Malhotra Ruchika, Jain Juhi
Department of Software Engineering, Delhi Technological University (former Delhi College of Engineering), Shahbad Daulatpur, Delhi, India.
Department of Computer Science and Engineering, Delhi Technological University (former Delhi College of Engineering), Shahbad Daulatpur, Delhi, India.
PeerJ Comput Sci. 2022 Apr 29;8:e573. doi: 10.7717/peerj-cs.573. eCollection 2022.
The development of correct and effective software defect prediction (SDP) models is one of the utmost needs of the software industry.
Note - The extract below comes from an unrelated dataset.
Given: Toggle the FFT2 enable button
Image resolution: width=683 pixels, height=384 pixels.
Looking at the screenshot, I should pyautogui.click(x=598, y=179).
Statistics of many defect-related open-source data sets depict the class imbalance problem in object-oriented projects. Models trained on imbalanced data leads to inaccurate future predictions owing to biased learning and ineffective defect prediction. In addition to this large number of software metrics degrades the model performance. This study aims at (1) identification of useful metrics in the software using correlation feature selection, (2) extensive comparative analysis of 10 resampling methods to generate effective machine learning models for imbalanced data, (3) inclusion of stable performance evaluators-AUC, GMean, and Balance and (4) integration of statistical validation of results. The impact of 10 resampling methods is analyzed on selected features of 12 object-oriented Apache datasets using 15 machine learning techniques. The performances of developed models are analyzed using AUC, GMean, Balance, and sensitivity. Statistical results advocate the use of resampling methods to improve SDP. Random oversampling portrays the best predictive capability of developed defect prediction models. The study provides a guideline for identifying metrics that are influential for SDP. The performances of oversampling methods are superior to undersampling methods.
开发正确且有效的软件缺陷预测(SDP)模型是软件行业的迫切需求之一。许多与缺陷相关的开源数据集的统计数据表明,面向对象项目中存在类不平衡问题。在不平衡数据上训练的模型会由于有偏差的学习和无效的缺陷预测而导致未来预测不准确。此外,大量的软件度量会降低模型性能。本研究旨在:(1)使用相关特征选择来识别软件中的有用度量;(2)对10种重采样方法进行广泛的比较分析,以生成针对不平衡数据的有效机器学习模型;(3)纳入稳定的性能评估指标——AUC、GMean和平衡度;(4)对结果进行统计验证。使用15种机器学习技术,分析了10种重采样方法对12个面向对象的Apache数据集的选定特征的影响。使用AUC、GMean、平衡度和灵敏度来分析所开发模型的性能。统计结果支持使用重采样方法来改进软件缺陷预测。随机过采样展现出所开发的缺陷预测模型最佳的预测能力。该研究为识别对软件缺陷预测有影响的度量提供了指导方针。过采样方法的性能优于欠采样方法。